What you will do =
In the molt error-repair excerpt, what does build_kv drop from the original pair when it mints a fresh node?

Selected excerpt =
..............................

A structurally broken array or inline table (misplaced commas, MisplacedArraySeparator / MisplacedInlineTableSeparator) or a bare inline-table entry (InvalidBareValueInInlineTable) can be fixed the same way: rebuild the value wholesale rather than splicing the stray tokens. To preserve an exact source spelling (underscores, hex casing), build the value with value.parse_value instead of a constructor.

If you also need to change the key, replace the whole pair with a freshly built node. Note that build_kv mints a fresh node and drops the original’s comments:

let new_kv = cst.build_kv(key: "host", value: value.to_cst(value.string("localhost")))
let assert Ok(tree) = cst.replace(tree, path: [KeySegment("broken")], new: new_kv)

A key that collides with an ancestor

a = 1
[a.b]

This results in KeyIsScalar(key: "b", ..) because the header tries to descend through the scalar a. You must choose which definition survives: molt can’t guess. Drop the scalar so the table can stand:

let assert Ok(tree) = cst.delete(tree, path: [KeySegment("a")])

…or drop the conflicting descendant instead. KeyIsArray and KeyIsInlineTable work the same way; the error’s original span locates the ancestor.

A broken table header

[settings
verbose = true
timeout = 30

MalformedTableHeader (mismatched brackets, junk after ], …) and EmptyTableHeader ([]) only break the header. The body survives: in molt’s CST the key/value pairs are children of the Table node, so deleting the table throws its values away too. Salvage the body onto a fresh header instead.

..............................

Supplied material =
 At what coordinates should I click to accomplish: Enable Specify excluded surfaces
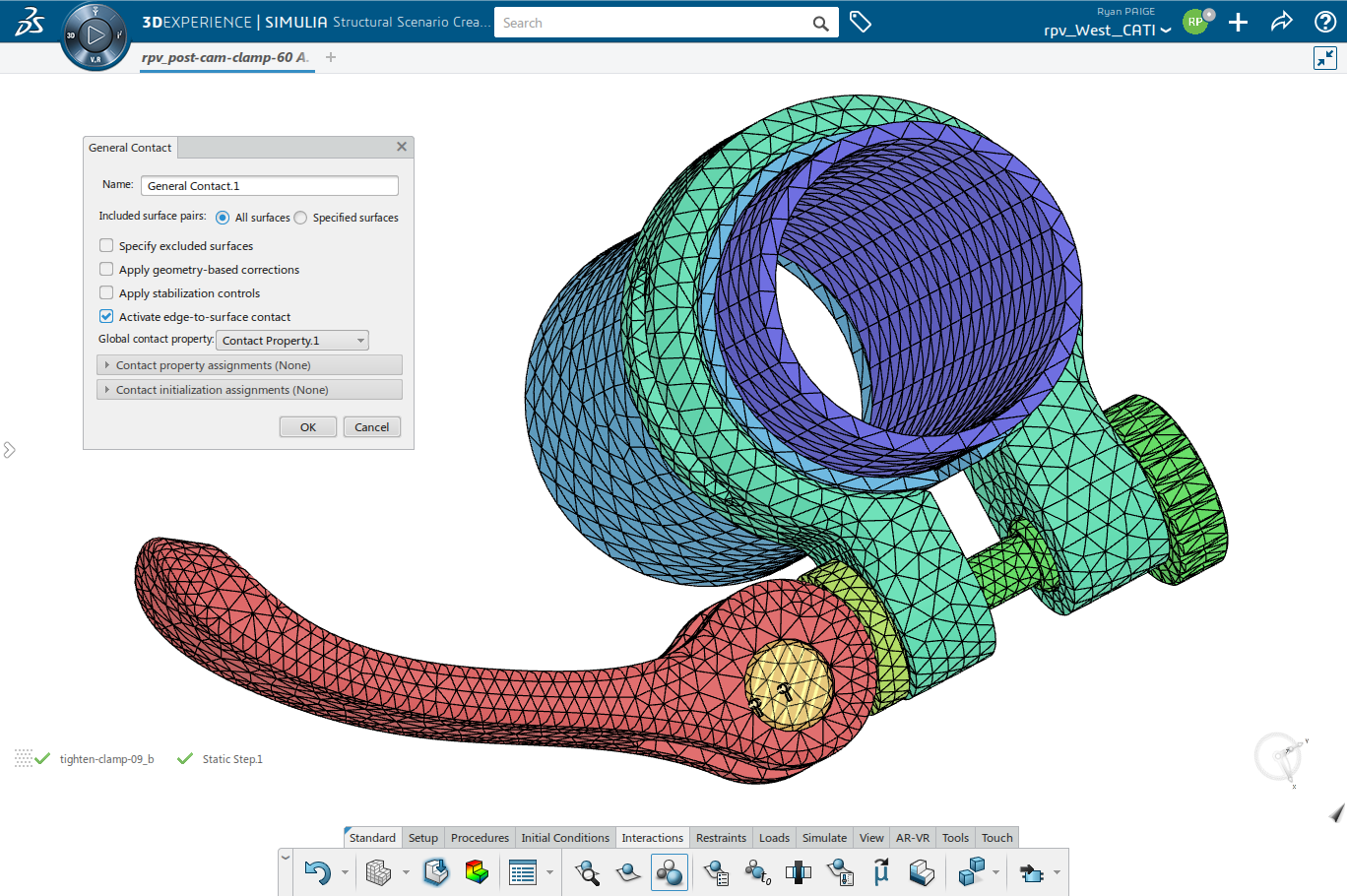click(x=106, y=245)
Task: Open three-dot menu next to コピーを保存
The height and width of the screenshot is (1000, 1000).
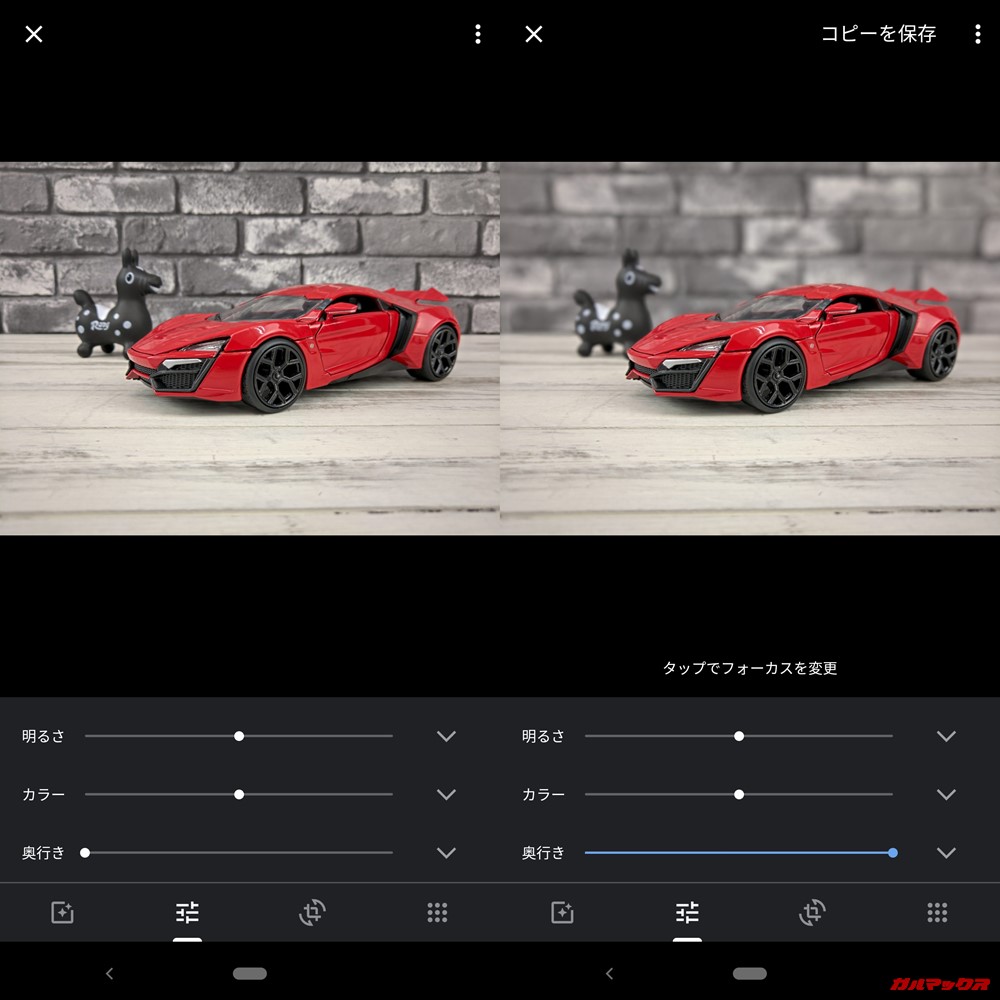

..............................

Result =
The original's comments.